Texto para analizar:
El último lector | RIMBAUDELAIRE
He leído, con delectación y provecho, algunos libros de Guido Ceronetti: “El silencio del cuerpo”, “El cantar de los cantares”, “Los pensamientos del té”, “El monóculo melancólico”, “La linterna del filósofo”, y el depósito de entusiasmo que he puesto en el brusco amarre de sus palabras está rindiendo intereses satisfactorios.
En el feroz encanto de su dulzura, Ceronetti es un titiritero del demonio: mueve los hilos de sus enunciaciones como un cirujano del placer aplica su pulso ahí donde la carne y el alma unen sus costuras con hilos de ensueño…
“El hombre bebe té porque le angustia el hombre”, nos ha dejado por escrito el manipulador del alma de Italia, para rematar con el siguiente hachazo: “El té bebe al hombre, la hierba más amarga”.

Consigna: Copia del texto sobre Guido Ceronetti el fragmento que comienza en "El último lector" y termina en "rindiendo intereses satisfactorios.". Recurre únicamente al texto.

Datos proporcionados:
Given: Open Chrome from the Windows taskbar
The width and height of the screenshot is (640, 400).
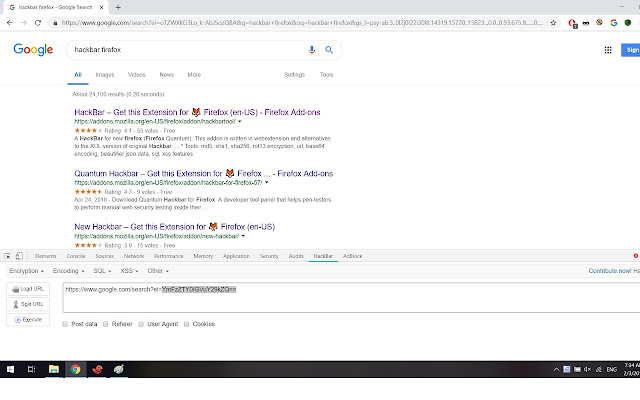Looking at the screenshot, I should click(75, 369).
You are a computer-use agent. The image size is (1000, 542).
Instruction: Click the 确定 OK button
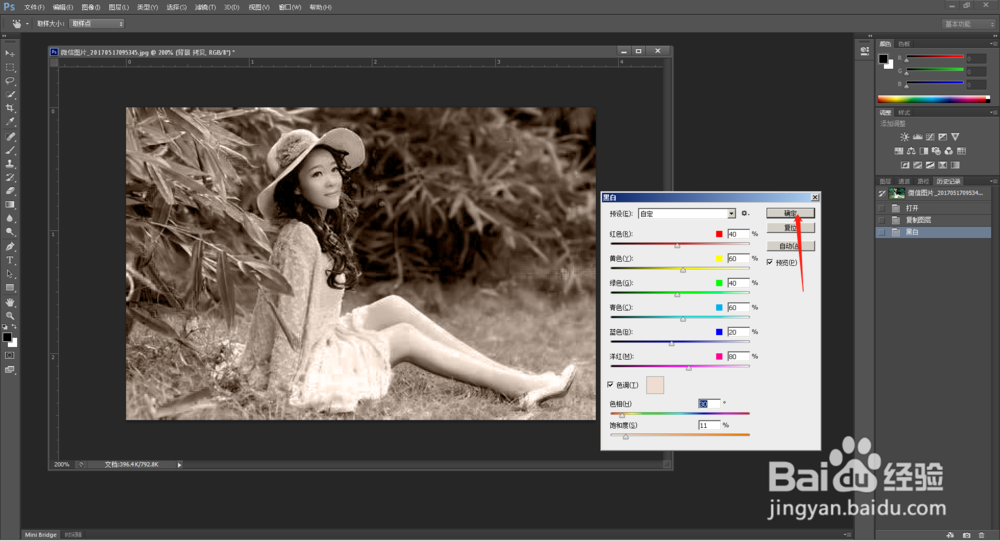790,213
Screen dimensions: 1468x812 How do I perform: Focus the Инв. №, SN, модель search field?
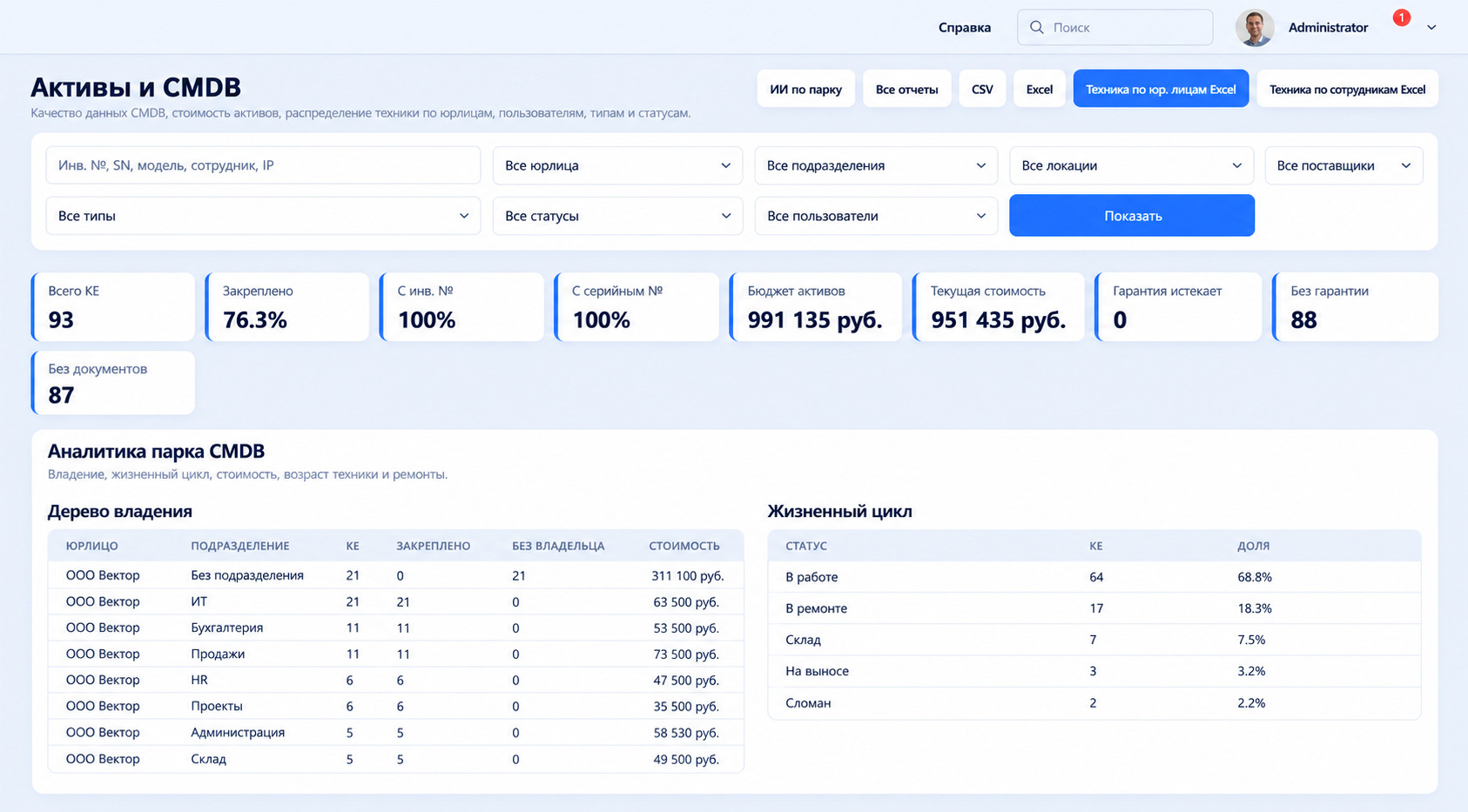click(263, 165)
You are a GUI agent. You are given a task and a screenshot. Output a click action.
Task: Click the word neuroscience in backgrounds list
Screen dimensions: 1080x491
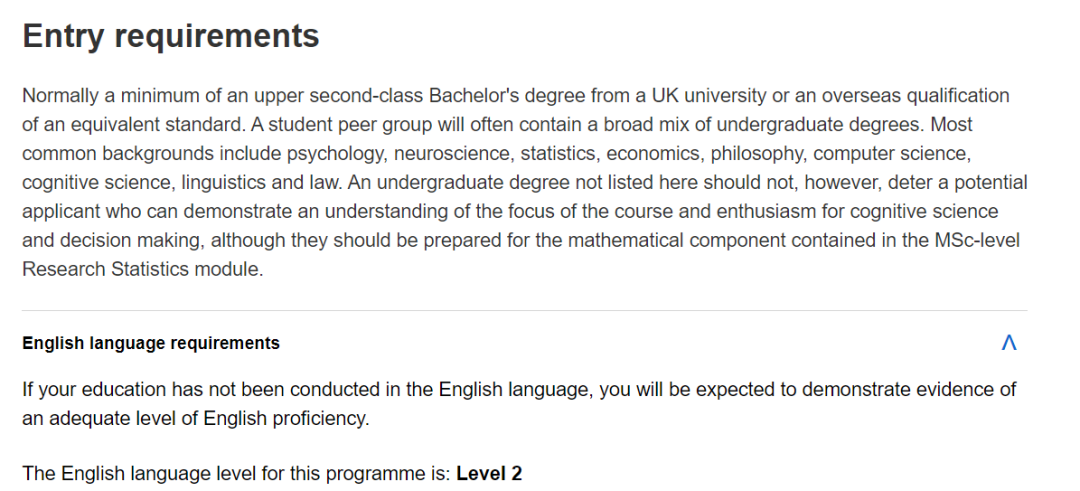click(x=454, y=154)
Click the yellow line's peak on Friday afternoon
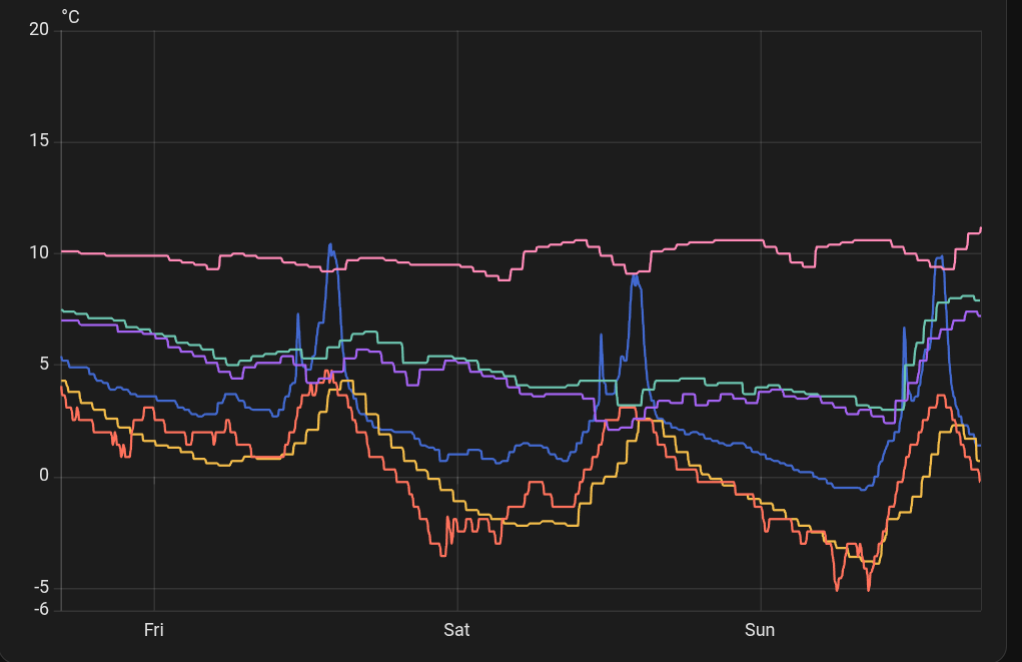The image size is (1022, 662). click(x=345, y=381)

Solución:
El último lector | RIMBAUDELAIRE
He leído, con delectación y provecho, algunos libros de Guido Ceronetti: “El silencio del cuerpo”, “El cantar de los cantares”, “Los pensamientos del té”, “El monóculo melancólico”, “La linterna del filósofo”, y el depósito de entusiasmo que he puesto en el brusco amarre de sus palabras está rindiendo intereses satisfactorios.